START MATERIAL PROVIDED
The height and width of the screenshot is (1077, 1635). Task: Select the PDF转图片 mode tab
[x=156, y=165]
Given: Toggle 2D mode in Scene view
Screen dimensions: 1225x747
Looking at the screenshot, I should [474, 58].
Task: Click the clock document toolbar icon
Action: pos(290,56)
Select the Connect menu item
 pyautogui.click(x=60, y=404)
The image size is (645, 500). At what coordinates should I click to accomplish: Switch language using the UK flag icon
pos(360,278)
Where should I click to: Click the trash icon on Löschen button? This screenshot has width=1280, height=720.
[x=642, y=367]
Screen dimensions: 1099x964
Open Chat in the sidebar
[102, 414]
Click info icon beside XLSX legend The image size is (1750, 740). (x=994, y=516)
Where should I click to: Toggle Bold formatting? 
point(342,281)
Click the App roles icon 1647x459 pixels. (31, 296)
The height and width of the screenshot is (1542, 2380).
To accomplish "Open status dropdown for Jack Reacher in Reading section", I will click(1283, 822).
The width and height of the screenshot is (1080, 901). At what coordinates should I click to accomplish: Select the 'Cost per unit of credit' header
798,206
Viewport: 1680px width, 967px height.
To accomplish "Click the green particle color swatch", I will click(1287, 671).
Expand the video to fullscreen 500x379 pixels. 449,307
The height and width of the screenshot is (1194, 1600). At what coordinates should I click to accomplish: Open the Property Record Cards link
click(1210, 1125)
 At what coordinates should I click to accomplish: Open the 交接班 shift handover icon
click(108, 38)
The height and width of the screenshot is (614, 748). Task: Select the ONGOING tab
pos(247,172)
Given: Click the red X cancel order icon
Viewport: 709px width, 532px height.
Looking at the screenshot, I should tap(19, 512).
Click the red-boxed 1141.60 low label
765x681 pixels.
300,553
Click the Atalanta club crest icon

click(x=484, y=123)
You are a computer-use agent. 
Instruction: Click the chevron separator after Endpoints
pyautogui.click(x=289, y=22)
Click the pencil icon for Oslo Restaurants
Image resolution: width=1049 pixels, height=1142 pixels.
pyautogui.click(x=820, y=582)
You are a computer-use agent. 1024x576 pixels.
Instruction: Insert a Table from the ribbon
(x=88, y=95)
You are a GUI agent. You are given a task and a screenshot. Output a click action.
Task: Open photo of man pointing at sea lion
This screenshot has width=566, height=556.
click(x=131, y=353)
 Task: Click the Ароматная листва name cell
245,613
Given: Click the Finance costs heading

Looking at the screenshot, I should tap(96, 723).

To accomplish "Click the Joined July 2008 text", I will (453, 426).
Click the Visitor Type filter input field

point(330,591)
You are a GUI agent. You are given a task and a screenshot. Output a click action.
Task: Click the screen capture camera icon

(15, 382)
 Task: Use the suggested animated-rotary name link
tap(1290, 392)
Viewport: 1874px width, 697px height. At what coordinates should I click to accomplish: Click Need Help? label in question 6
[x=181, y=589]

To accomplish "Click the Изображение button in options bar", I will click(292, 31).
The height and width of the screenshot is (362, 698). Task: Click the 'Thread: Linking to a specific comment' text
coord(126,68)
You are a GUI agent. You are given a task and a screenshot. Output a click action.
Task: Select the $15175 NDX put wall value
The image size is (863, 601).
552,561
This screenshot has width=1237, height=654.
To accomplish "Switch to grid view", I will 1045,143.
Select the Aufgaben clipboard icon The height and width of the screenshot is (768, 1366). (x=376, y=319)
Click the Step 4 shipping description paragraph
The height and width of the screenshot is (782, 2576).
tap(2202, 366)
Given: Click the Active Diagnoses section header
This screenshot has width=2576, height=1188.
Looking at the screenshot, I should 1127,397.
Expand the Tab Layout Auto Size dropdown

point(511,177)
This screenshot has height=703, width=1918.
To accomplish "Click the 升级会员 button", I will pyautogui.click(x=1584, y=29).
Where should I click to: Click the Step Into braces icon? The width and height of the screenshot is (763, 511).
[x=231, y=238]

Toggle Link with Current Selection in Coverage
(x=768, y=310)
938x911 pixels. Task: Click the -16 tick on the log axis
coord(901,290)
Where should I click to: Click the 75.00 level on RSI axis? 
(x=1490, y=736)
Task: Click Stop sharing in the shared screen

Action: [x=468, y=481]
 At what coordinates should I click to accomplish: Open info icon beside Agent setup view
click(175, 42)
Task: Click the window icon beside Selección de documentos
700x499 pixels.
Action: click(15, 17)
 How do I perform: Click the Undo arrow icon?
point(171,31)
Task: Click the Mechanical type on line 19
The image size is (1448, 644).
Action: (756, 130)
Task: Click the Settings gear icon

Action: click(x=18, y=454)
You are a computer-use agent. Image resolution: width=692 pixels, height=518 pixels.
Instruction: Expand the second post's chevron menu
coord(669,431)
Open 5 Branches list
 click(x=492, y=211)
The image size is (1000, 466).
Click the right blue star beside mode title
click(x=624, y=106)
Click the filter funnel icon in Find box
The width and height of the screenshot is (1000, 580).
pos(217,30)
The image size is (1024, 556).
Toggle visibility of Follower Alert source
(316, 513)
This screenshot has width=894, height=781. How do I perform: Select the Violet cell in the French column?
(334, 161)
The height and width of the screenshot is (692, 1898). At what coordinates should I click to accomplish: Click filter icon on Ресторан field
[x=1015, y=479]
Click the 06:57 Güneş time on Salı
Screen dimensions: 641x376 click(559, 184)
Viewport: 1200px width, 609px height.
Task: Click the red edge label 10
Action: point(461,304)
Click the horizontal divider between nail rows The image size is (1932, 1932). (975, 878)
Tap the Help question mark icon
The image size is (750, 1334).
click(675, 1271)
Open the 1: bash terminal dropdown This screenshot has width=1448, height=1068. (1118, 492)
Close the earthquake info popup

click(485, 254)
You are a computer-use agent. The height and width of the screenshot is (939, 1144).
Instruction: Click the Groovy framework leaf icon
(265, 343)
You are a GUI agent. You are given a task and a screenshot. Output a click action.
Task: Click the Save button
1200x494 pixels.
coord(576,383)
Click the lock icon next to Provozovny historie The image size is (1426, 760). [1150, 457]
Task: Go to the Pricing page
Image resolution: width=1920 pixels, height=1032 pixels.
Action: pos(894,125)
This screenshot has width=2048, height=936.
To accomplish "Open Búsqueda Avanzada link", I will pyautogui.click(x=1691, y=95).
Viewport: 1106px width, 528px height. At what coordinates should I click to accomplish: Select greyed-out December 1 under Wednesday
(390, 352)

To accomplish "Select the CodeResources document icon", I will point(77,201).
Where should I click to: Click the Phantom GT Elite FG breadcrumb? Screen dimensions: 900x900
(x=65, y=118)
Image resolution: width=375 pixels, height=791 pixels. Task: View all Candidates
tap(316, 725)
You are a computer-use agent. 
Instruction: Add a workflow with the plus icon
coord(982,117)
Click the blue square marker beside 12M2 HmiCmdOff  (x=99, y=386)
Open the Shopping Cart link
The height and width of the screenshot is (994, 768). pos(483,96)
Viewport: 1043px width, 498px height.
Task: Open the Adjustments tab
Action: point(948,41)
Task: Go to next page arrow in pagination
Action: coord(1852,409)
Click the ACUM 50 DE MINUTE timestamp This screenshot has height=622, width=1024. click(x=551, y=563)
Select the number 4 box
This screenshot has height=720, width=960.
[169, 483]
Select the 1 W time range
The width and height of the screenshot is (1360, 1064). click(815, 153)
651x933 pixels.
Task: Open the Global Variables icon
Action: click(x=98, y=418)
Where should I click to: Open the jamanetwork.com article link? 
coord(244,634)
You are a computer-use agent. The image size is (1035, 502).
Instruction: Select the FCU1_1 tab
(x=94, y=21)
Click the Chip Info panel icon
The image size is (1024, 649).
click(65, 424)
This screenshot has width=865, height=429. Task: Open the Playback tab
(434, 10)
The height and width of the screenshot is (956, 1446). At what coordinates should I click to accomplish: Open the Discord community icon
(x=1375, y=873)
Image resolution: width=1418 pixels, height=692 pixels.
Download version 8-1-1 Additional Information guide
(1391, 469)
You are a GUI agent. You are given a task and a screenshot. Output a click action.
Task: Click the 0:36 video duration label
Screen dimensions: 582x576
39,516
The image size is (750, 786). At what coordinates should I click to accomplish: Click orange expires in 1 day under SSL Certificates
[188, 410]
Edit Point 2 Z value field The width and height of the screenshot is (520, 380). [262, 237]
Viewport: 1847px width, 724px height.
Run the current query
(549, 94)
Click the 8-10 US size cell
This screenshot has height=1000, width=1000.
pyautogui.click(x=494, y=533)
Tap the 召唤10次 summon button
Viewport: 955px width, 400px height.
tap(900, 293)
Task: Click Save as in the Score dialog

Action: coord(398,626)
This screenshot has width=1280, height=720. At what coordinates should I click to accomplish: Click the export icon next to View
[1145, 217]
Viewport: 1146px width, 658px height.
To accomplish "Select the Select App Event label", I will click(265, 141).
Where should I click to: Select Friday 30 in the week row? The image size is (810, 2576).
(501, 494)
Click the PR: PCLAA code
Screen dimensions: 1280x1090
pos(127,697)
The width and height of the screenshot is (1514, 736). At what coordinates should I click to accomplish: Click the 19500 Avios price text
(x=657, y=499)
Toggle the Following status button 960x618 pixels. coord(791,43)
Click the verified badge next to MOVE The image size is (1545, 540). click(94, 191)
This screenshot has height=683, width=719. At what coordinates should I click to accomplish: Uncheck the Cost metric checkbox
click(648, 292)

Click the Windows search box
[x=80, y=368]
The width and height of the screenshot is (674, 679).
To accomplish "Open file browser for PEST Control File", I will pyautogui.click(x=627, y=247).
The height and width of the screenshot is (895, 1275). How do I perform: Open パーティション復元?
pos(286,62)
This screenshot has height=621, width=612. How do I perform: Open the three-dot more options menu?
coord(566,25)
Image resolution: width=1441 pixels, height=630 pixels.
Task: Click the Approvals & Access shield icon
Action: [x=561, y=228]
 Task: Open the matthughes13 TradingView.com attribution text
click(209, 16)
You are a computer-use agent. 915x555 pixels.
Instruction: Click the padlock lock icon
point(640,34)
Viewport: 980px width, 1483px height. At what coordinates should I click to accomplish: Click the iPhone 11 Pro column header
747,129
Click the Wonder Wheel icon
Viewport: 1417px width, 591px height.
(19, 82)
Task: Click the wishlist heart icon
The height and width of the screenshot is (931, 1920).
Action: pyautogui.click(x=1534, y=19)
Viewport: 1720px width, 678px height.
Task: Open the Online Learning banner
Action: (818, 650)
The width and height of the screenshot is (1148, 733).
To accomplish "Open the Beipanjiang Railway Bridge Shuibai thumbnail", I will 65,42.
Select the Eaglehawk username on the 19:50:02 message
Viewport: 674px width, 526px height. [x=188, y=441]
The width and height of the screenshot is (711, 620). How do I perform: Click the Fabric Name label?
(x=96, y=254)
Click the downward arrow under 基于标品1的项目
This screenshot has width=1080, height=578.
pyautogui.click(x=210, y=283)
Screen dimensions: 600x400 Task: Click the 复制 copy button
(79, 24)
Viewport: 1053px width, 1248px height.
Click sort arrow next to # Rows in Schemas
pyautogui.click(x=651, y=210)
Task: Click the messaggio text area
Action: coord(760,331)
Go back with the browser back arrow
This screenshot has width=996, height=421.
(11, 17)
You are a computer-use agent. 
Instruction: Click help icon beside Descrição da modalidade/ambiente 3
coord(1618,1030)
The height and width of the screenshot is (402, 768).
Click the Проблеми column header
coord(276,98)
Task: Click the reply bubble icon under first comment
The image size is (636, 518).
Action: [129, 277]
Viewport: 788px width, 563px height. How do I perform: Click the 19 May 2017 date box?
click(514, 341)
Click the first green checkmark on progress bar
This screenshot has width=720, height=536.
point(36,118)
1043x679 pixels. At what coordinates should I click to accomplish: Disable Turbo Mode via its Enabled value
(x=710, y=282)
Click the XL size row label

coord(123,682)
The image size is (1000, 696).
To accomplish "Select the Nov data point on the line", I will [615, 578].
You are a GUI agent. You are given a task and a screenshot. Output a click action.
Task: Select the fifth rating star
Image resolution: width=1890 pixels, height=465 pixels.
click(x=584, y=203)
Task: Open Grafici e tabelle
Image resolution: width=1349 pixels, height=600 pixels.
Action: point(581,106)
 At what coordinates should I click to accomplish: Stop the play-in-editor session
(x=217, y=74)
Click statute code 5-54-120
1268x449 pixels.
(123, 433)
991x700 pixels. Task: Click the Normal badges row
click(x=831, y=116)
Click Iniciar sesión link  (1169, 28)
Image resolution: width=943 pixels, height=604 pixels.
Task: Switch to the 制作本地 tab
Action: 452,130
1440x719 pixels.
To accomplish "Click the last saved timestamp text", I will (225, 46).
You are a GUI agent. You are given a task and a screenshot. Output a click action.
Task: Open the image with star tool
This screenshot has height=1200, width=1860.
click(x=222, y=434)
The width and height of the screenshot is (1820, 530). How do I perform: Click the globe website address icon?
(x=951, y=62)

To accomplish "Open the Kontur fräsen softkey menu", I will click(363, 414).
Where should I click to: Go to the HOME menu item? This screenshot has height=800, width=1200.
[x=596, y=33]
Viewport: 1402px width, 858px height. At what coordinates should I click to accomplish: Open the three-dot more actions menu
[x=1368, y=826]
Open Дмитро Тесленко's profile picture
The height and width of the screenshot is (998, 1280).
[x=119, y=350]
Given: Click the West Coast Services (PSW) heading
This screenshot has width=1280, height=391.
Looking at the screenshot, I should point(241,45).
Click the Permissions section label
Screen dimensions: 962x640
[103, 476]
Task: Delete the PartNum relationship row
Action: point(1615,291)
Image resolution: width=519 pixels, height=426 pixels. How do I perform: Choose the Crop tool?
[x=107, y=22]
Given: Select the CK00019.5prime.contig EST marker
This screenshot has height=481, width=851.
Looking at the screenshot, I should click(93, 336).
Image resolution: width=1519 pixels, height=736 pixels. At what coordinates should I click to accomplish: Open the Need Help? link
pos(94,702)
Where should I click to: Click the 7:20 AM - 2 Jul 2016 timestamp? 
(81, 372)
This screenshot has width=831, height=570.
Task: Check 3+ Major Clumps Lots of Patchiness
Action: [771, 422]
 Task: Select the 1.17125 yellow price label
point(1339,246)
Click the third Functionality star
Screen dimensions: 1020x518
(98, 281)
END MATERIAL PROVIDED
- WORK ORDER:
Set down, from the entries above, exactly the lines from the one with "The height and width of the screenshot is (614, 748)." up to and including the one with "Task: Select the $15175 NDX put wall value", and no other lines.

- TASK OUTPUT:
The height and width of the screenshot is (614, 748). Task: Select the ONGOING tab
pos(247,172)
Given: Click the red X cancel order icon
Viewport: 709px width, 532px height.
Looking at the screenshot, I should tap(19, 512).
Click the red-boxed 1141.60 low label
765x681 pixels.
300,553
Click the Atalanta club crest icon

click(x=484, y=123)
You are a computer-use agent. 
Instruction: Click the chevron separator after Endpoints
pyautogui.click(x=289, y=22)
Click the pencil icon for Oslo Restaurants
Image resolution: width=1049 pixels, height=1142 pixels.
pyautogui.click(x=820, y=582)
You are a computer-use agent. 1024x576 pixels.
Instruction: Insert a Table from the ribbon
(x=88, y=95)
You are a GUI agent. You are given a task and a screenshot. Output a click action.
Task: Open photo of man pointing at sea lion
This screenshot has width=566, height=556.
click(x=131, y=353)
 Task: Click the Ароматная листва name cell
245,613
Given: Click the Finance costs heading

Looking at the screenshot, I should tap(96, 723).

To accomplish "Click the Joined July 2008 text", I will (453, 426).
Click the Visitor Type filter input field

point(330,591)
You are a GUI agent. You are given a task and a screenshot. Output a click action.
Task: Click the screen capture camera icon

(15, 382)
 Task: Use the suggested animated-rotary name link
tap(1290, 392)
Viewport: 1874px width, 697px height. At what coordinates should I click to accomplish: Click Need Help? label in question 6
[x=181, y=589]

To accomplish "Click the Изображение button in options bar", I will click(292, 31).
The height and width of the screenshot is (362, 698). Task: Click the 'Thread: Linking to a specific comment' text
coord(126,68)
You are a GUI agent. You are given a task and a screenshot. Output a click action.
Task: Select the $15175 NDX put wall value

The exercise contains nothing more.